Genome-wide analysis of genetic loci and candidate genes related to teat number traits in Dongliao black pigs

This study investigated the genetic basis of teat number variation in Dongliao black pigs. A total of 765 pigs were genotyped using the Porcine 50K SNP chip, and their teat numbers were recorded. Heritability estimates for total teat number (TTN) and teat pair number (TPN) were 0.091 and 0.097, respectively. Genome-wide association studies identified 74 significant SNPs for TTN and 105 for TPN. Nine candidate genes related to the teat number were identified: CSNK1G1, PLEKHM2, CABLES1, SLC25A21, RYR3, PIGH, GUCY1A1, RAPGEF2, and TRPC4AP. These findings provide insights into the genetic architecture of teat number variation in Dongliao black pigs.

1 Introduction

Reproduction traits such as total number of born, number of teats, and number of live born piglets are important indicators for the selection of breeding stock (Lin et al., 2024). They also represent a pivotal metric for gauging the economic impact of pig farms, in which the teat number is an important indicator of sows’ lactation capacity and lactation ability. The molecular genetic mechanisms underpinning this phenomenon play a pivotal role in the selection of superior breeding pigs (Zhuang et al., 2020), because it correlates differently with reproductive traits such as litter size and piglet survival rate (Chomwisarutkun et al., 2012). However, the teat numbers vary greatly among different pig breeds, the total teat number of the Large White pig is approximately 14, while the numbers of the Chinese local pig breed, the Erhualian pig, reaches a maximum of 25 teats. The teat number of sows is a quantitative trait, controlled by micro-effective polygenes and breed-specific. The heritability of teat number also varies significantly by breed and strain, for instance, the American Large White is 0.42 and the Danish Large White is 0.17 (Fang et al., 2022), the American Duroc heritability is 0.34, Canadian Duroc heritability is 0.19 (Rohrer and Nonneman, 2017), the heritability of Taihu pig, a local pig in China, is 0.12–0.31.

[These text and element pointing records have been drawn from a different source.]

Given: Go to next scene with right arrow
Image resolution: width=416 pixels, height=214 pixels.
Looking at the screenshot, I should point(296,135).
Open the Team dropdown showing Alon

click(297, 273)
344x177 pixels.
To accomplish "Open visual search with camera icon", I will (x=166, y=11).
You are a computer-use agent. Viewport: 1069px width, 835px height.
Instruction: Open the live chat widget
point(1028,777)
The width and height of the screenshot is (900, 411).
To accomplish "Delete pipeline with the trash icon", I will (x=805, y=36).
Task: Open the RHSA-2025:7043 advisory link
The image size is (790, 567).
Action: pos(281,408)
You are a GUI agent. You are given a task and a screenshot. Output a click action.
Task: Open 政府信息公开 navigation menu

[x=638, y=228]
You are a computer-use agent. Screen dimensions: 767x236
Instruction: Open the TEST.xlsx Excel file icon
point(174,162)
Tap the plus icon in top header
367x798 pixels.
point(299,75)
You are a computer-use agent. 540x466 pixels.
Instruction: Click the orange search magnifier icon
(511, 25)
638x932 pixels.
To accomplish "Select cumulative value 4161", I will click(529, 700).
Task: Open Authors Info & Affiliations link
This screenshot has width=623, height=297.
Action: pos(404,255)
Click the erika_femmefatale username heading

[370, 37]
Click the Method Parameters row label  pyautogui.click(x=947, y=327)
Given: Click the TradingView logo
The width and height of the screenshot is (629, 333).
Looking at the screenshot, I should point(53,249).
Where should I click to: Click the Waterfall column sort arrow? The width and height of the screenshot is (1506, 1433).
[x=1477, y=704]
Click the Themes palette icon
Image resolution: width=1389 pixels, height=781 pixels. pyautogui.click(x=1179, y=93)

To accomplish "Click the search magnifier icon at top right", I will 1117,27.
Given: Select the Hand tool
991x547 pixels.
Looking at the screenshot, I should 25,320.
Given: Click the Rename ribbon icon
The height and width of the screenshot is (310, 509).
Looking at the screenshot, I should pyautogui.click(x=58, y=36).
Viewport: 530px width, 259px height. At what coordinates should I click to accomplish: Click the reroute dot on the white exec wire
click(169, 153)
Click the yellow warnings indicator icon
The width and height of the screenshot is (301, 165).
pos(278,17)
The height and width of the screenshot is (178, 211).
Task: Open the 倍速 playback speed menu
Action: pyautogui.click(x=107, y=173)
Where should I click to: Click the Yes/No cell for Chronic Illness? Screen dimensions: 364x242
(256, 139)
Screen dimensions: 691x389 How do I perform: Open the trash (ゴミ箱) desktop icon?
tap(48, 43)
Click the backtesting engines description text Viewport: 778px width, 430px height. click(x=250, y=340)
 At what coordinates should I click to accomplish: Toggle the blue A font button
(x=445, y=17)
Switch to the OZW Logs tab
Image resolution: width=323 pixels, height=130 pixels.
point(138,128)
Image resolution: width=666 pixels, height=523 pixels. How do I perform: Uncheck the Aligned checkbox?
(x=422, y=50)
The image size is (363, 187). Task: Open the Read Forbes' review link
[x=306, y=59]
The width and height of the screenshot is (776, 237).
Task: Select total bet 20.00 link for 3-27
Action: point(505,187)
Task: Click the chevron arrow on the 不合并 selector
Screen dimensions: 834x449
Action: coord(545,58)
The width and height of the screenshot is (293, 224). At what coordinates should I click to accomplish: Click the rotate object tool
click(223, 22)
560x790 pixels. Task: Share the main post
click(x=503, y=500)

Reproductive traits such as the total number of born, number of teats, and number of live born piglets are all quantitative traits, and their phenotypes are susceptible to gene-environment interactions, and the phenotypes are usually characterized by the combined effects of multiple quantitative trait loci (QTL), so traditional breeding programs are unable to achieve more significant genetic progress. In order to explore the patterns of genetic variation in quantitative traits, the field of swine breeding has been focusing on the localization of QTLs for quantitative traits as a research priority (Korte and Farlow, 2013). To date, a large number of QTLs have been identified in different populations through research and analysis, and these QTLs have been continuously recorded in the Pig Quantitative Trait Locus Database (Pig QTLdb) (Hu et al., 2022), and there are currently more than 2,000 QTLs for teat number, accounting for about 4% of the total QTLs in the Animal Quantitative Trait Locus Database.

Genome-wide Association Study (GWAS) is a method that utilizes the genetic variation information of a population to associate with phenotypic information in order to mine candidate genes associated with target traits. This method has been widely used to analyze the genetic mechanism of economic traits in livestock and poultry (Tian et al., 2020). For example, Deng et al. identified five candidate genes, WNT10B, AQP5, FMNL3, NUAK1, and CKAP4, which are functionally related to breast development by GWAS (Deng et al., 2024). Various analytical methods based on GWAS are also becoming more sophisticated. Cai et al. showed that meta-analysis through genome-wide association studies (GWAS meta-analysis) had more accurate predictive properties compared to GWAS (Cai et al., 2024). Moscatelli et al. (2020) identified 5 SNPs in chromosome (CHR) 7 of the Large White pig. Some of the remaining studies have also screened for SNPs associated with pig teat number on many chromosomes such as CHR 7 (Zhuang et al., 2020), CHR8, and CHR13 (Uzzaman et al., 2018), respectively, and screened for candidate genes such as VRTN, LIN52, and ABCD4. These genes have been shown to be directly or indirectly associated with teat number in pigs, such as ABCD4 is associated with mammary gland development and lactation (Guo et al., 2024; Yang et al., 2023).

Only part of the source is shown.